Castles and stately homes, I'm afraid,  leave me cold.  That's not what I came to Scotland for and it was the Baronial types who were responsible for the clearances, also on Rum.  It's amazing that such places are celebrated.

Everyone seems so matter-of-fact about the clearances.  No talk of land restitution here.  Surely there's a good case to be made for it?  After all, the Scottish clearances were also happening at about the same time as the famous clearance of the Xhosa back home in my part of the world around Grahamstown.  
I took leave of my friend and went off for a stroll but not before getting a photo of him at the door of his 'Bothy'.

He had the funniest laugh which just came out of nowhere, starting off as a chortle and welling into a kind of high-pitched cackle.

At the local post office-cum-store-cum pub-cum restaurant-cum community hall there was a display of happy photographs which featured my friend in quite a number.  He is obviously a local character.

He told me that people come and go and it's obvious that most who do a spell there do so to sort out certain issues in their lives whatever they might be. 
On the train he also told me that he loved reading and indulged his thoughts in scribbles which he briefly showed me.    

He also confirmed that part of his being on Rum had been to contemplate and discover the meaning of life and that he spent a lot of time in philosophical musing.  We agreed that as for the 'meaning of life', everyone has to provide their own answers.

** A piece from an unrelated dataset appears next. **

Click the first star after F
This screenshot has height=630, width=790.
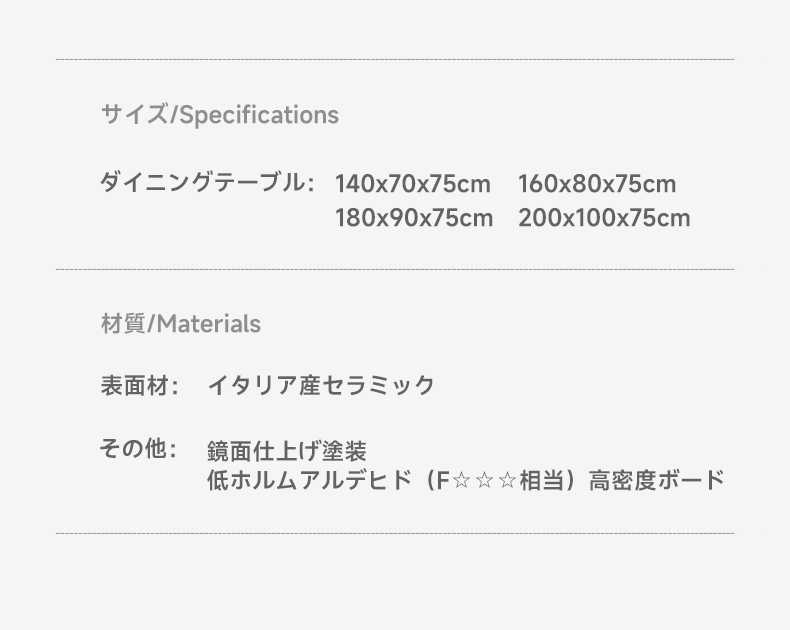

My walk took me to the end of the road beyond where my friend stayed and then through a gate and across a muddy field where I found a strange instrument mounted on a gatepost whith a glass orb into which the sun refracted and captured an image of its surroundings including bright red berries growing near it.

On our way from the ferry we had noticed some people on the 'beach' who Rhys said were gathering winkles.  My walk took me onto the beach which was now very exposed but I had to cross a lot of weed and water flowing down from the hills to get to the sand.  I shed my shoes and walked barefoot through the freezing water and over the sharp rocks and spiky mussels, keeping a close eye on the time as I had to be back at the jetty to catch the return ferry at 1.50pm.  I made it back in time as the ferry was approaching and there to see me off was my friend.

The winkle-pickers were also there with their haul of 20 bags each containing 25kgs of winkles.  I got chatting to one of them who told me that their harvest was destined for the Spanish and French markets and made them a tidy sum.  It had taken them two days to collect the 20 bags.  

According to him, you boil them and then pick them out of the shell with a toothpick and they make good eating.  I told him that periwinkles (the same thing) are found in profusion on our SA coastline but I had never heard of anyone harvesting or eating them.

Apparently no permit is required to collect winkles on Rum and there is also no limit.

All too soon I was back on the ferry as it pulled away from the jetty, exchanging farewell waves to my new-found friend who was gradually enveloped in the view of the bay as we headed back to the mainland.